■ **YOUR ASSIGNMENT**
Only the lines from the one that contains "Where should I" through the last line of the data below should be duplicated, exactly and without pictures.

■ **DATA EXCERPTS**

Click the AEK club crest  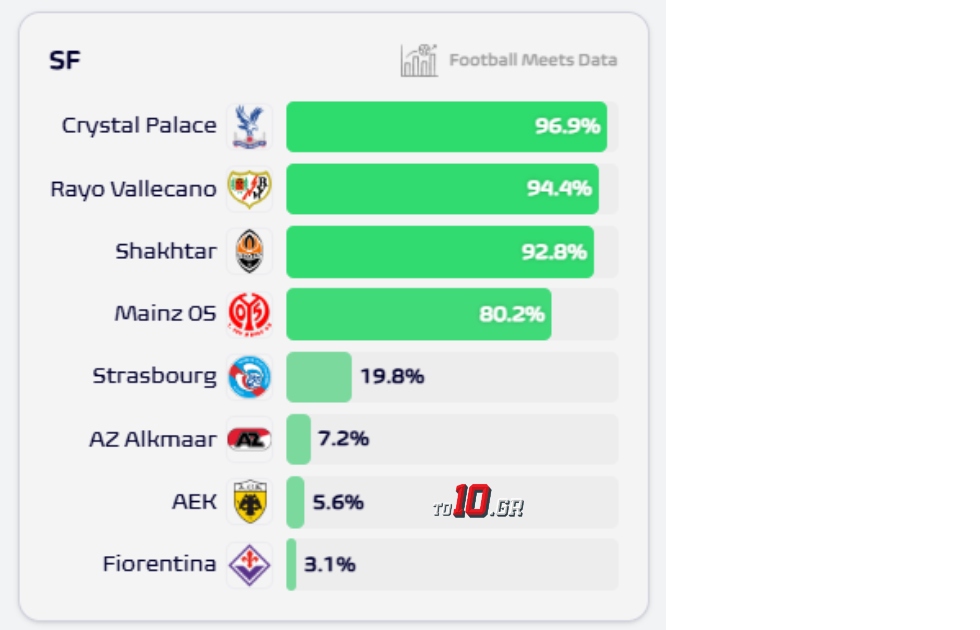pos(248,502)
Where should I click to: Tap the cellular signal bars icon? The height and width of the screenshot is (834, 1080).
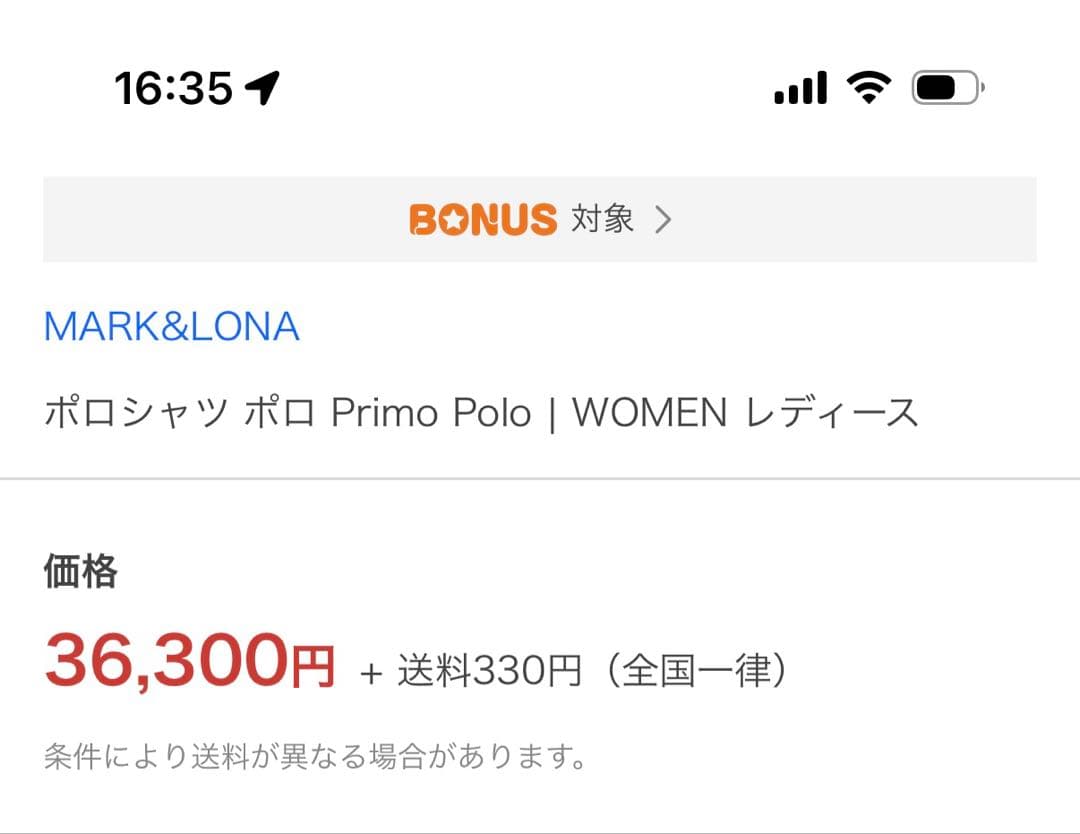click(800, 87)
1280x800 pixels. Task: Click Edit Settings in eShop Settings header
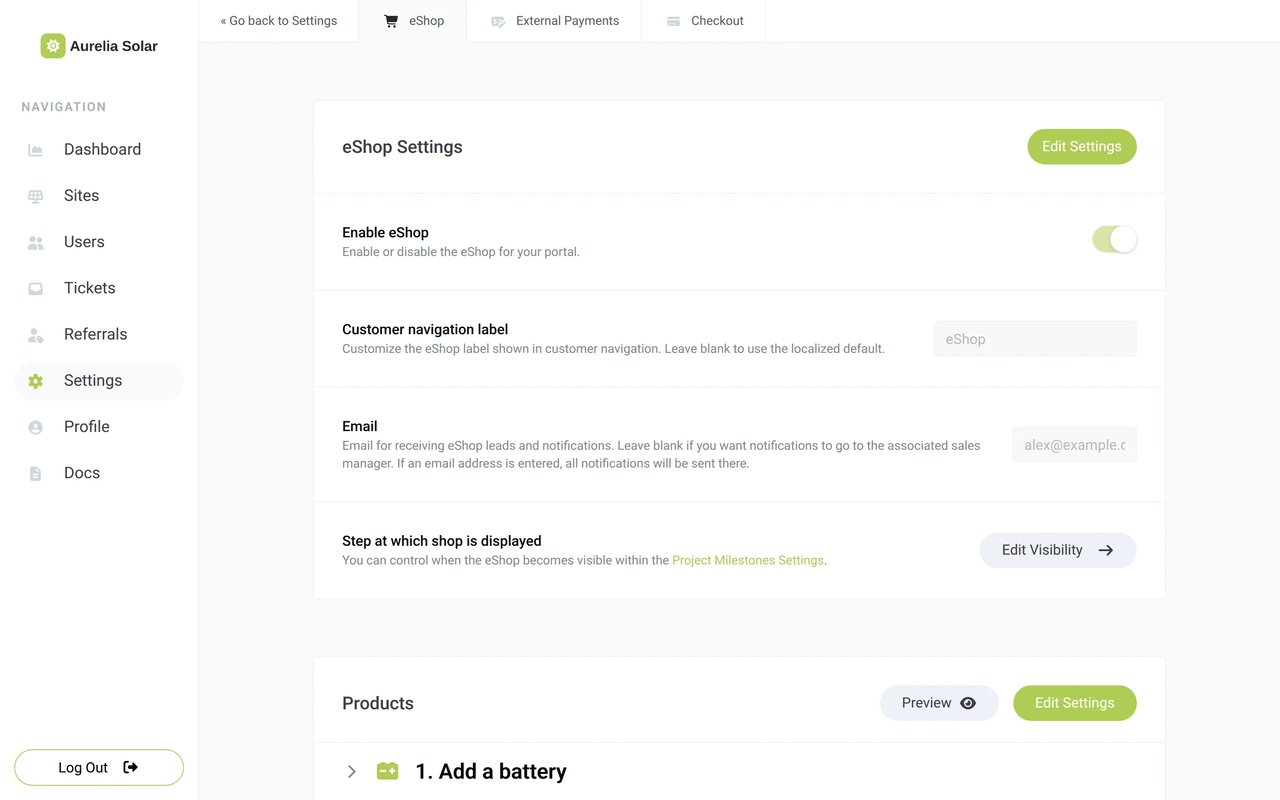pyautogui.click(x=1082, y=146)
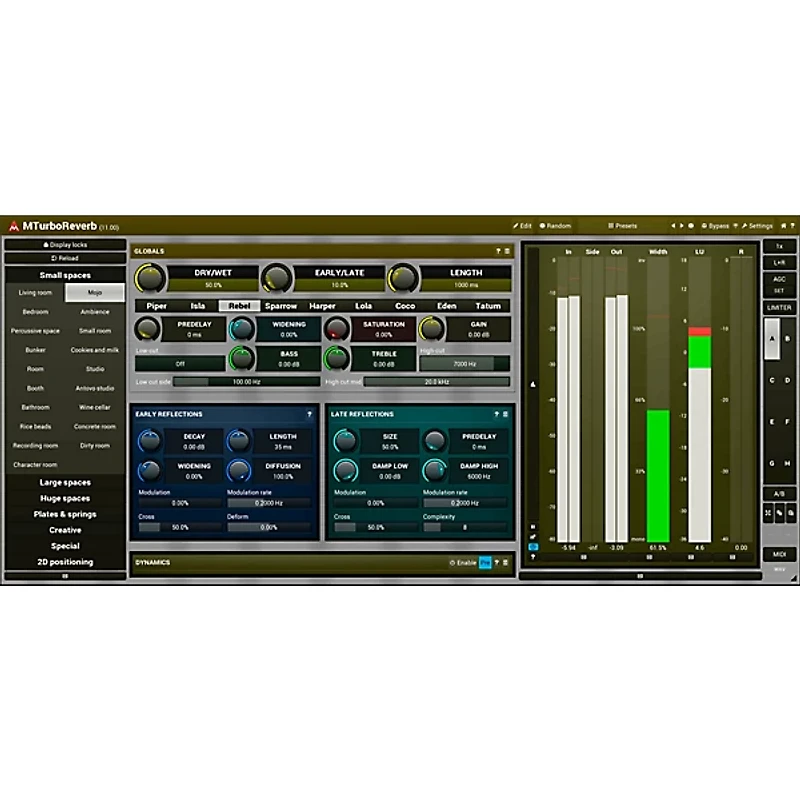Click the home icon in top bar
Viewport: 800px width, 800px height.
click(x=784, y=226)
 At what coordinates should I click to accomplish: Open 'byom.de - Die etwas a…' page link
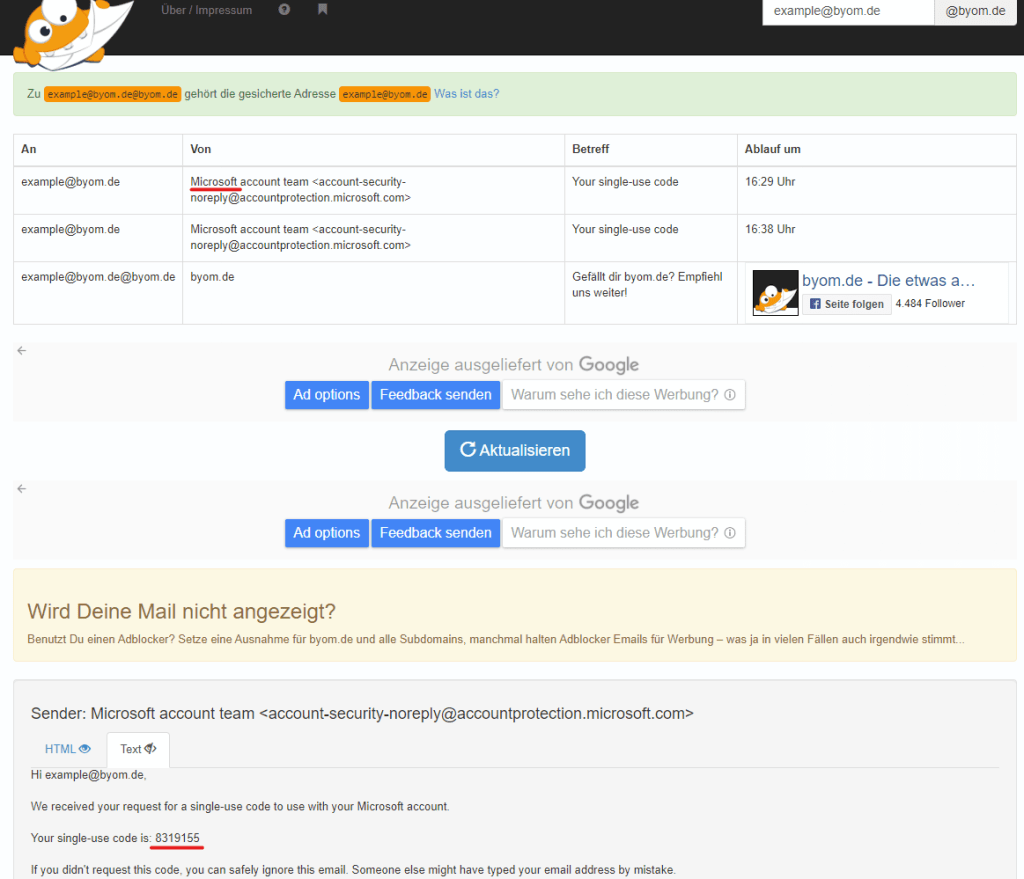point(888,281)
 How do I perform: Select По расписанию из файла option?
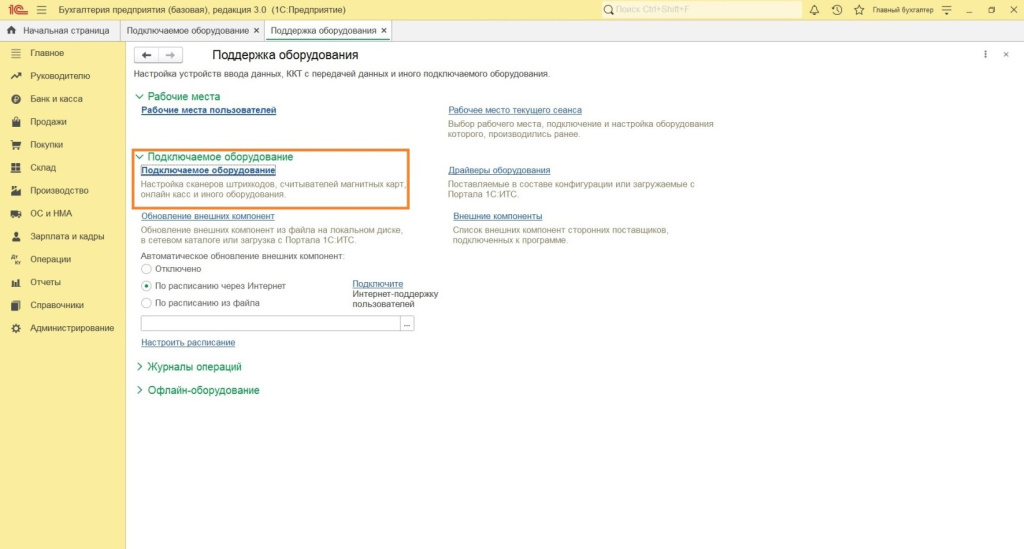coord(147,303)
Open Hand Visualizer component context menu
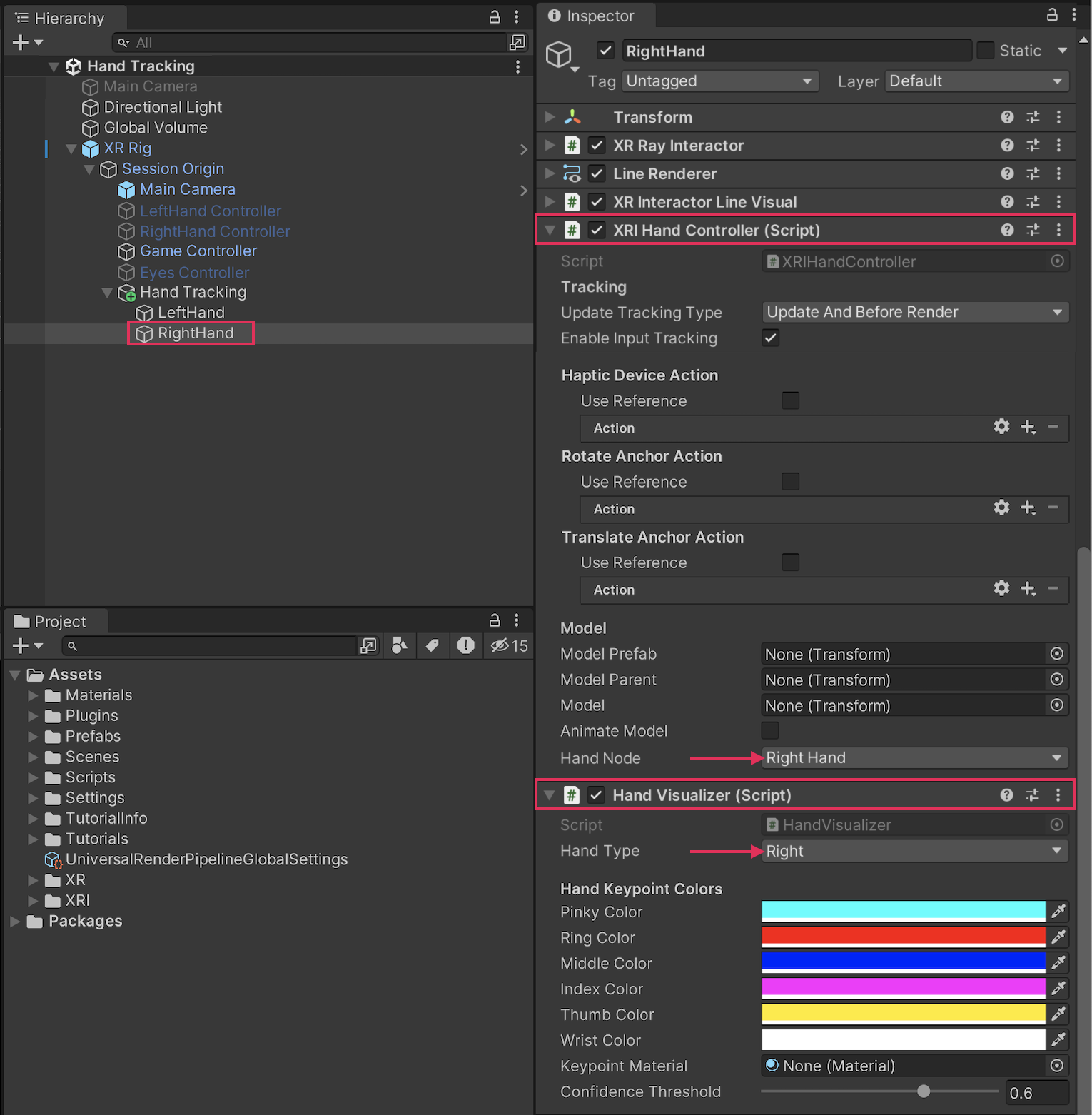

■ **SOLVED PROBLEM**
Where should I click to: Tap the cellular signal bars icon? The height and width of the screenshot is (834, 1080).
click(800, 87)
1280x800 pixels. Task: Click Edit Settings in eShop Settings header
pyautogui.click(x=1082, y=146)
Click the home icon in top bar
Viewport: 800px width, 800px height.
click(x=784, y=226)
 At what coordinates should I click to accomplish: Open 'byom.de - Die etwas a…' page link
point(888,281)
 How do I perform: Select По расписанию из файла option?
coord(147,303)
Open Hand Visualizer component context menu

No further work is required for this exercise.